==== ENTRIES SHOWN ====

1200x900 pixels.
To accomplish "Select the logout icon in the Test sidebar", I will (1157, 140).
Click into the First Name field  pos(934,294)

====
==== ENTRIES SHOWN ====

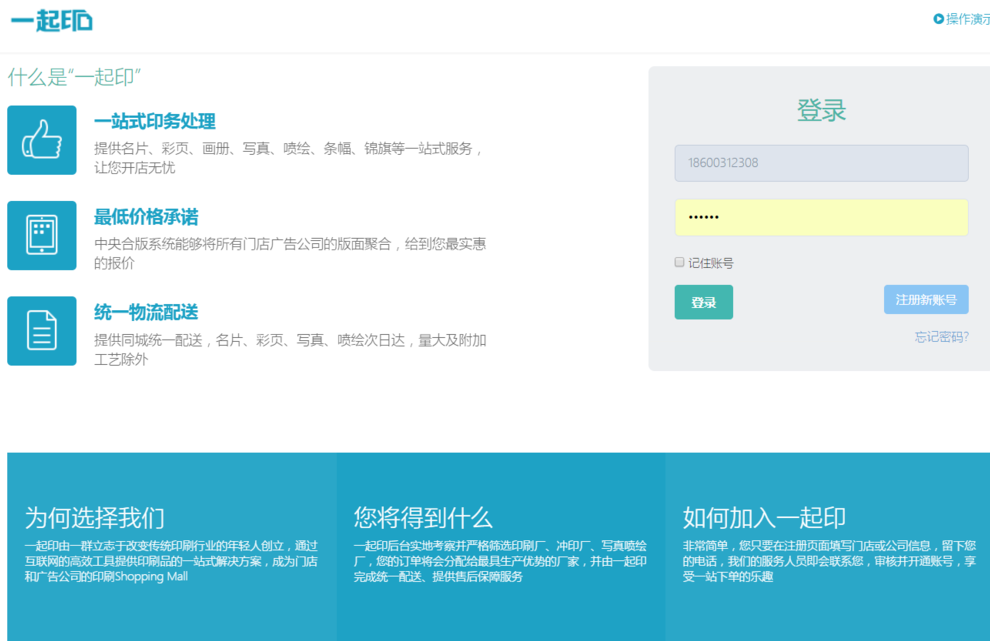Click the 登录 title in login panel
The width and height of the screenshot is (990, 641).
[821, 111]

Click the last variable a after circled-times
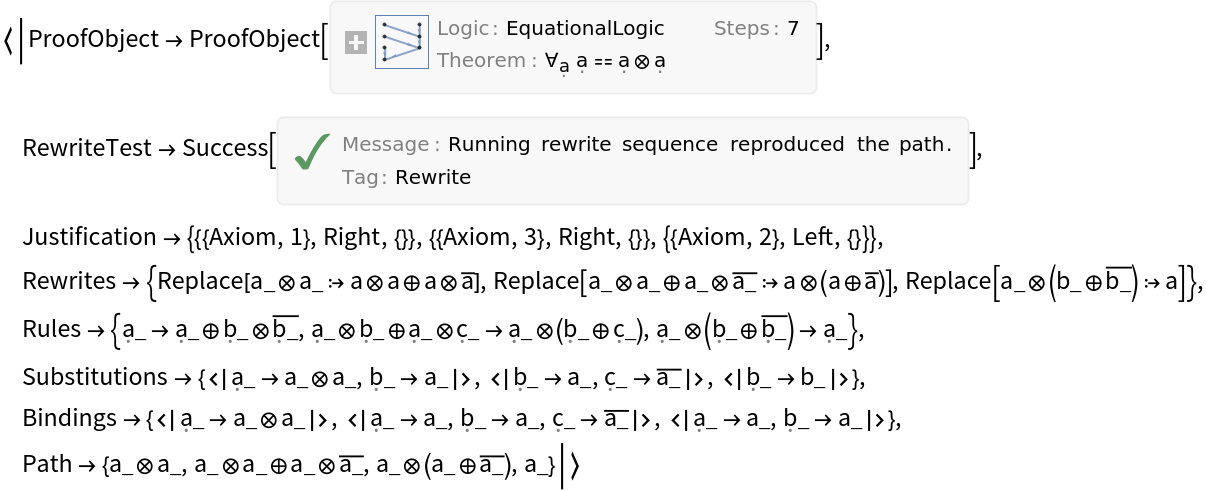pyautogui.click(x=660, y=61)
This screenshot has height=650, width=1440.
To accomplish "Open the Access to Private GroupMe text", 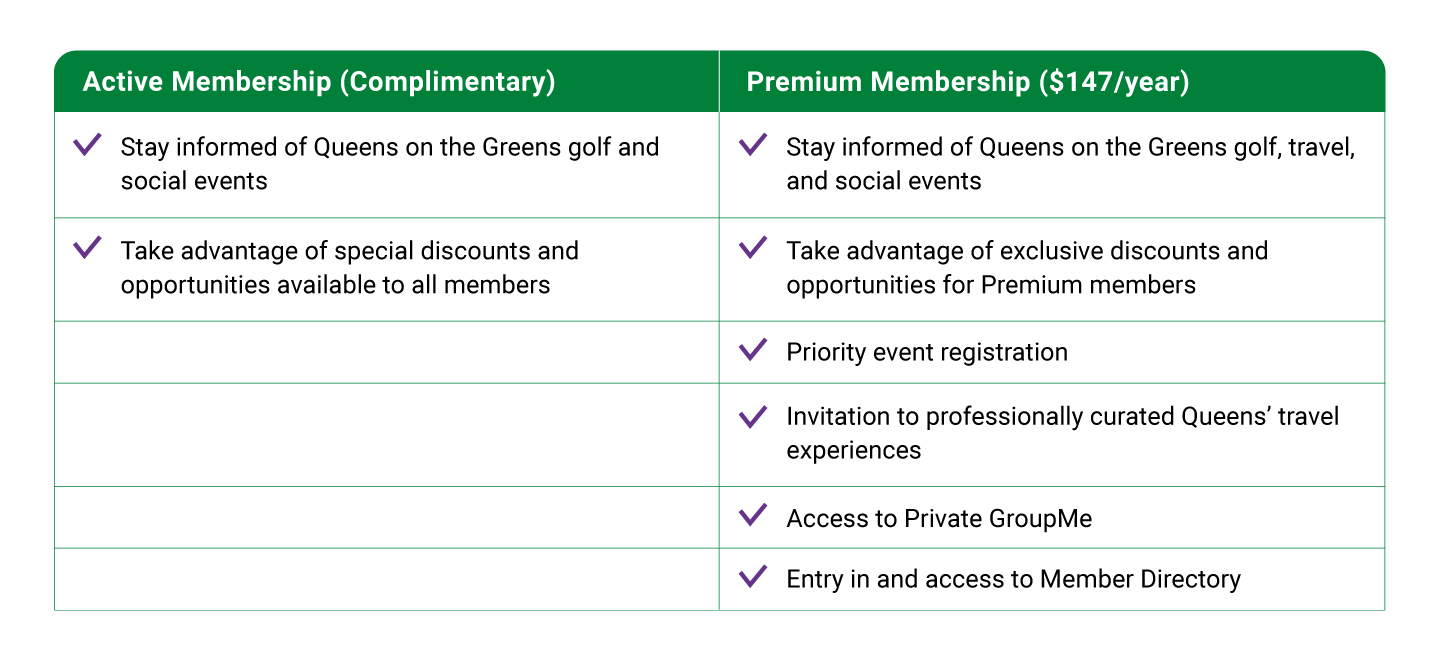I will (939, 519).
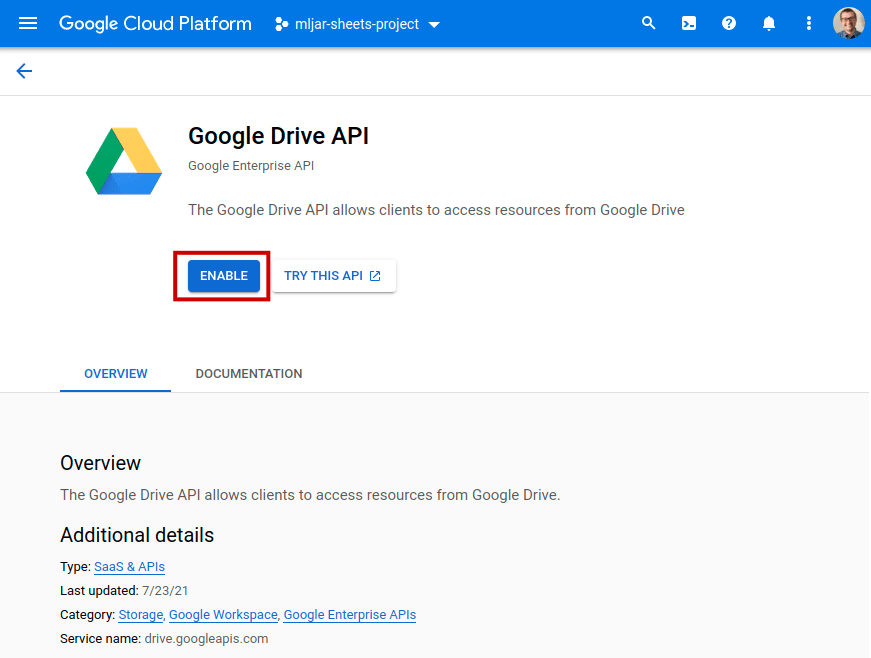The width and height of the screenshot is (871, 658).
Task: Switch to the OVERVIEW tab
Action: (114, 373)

====

* WHAT YOU ARE ASKED TO DO: As the answer, set down only the lines from the data above between the one holding "1200x900 pixels." and the one holding "Click into the", inclusive, exactly as they read.

* RESPONSE TO THE EXERCISE:
1200x900 pixels.
To accomplish "Select the logout icon in the Test sidebar", I will (1157, 140).
Click into the First Name field  pos(934,294)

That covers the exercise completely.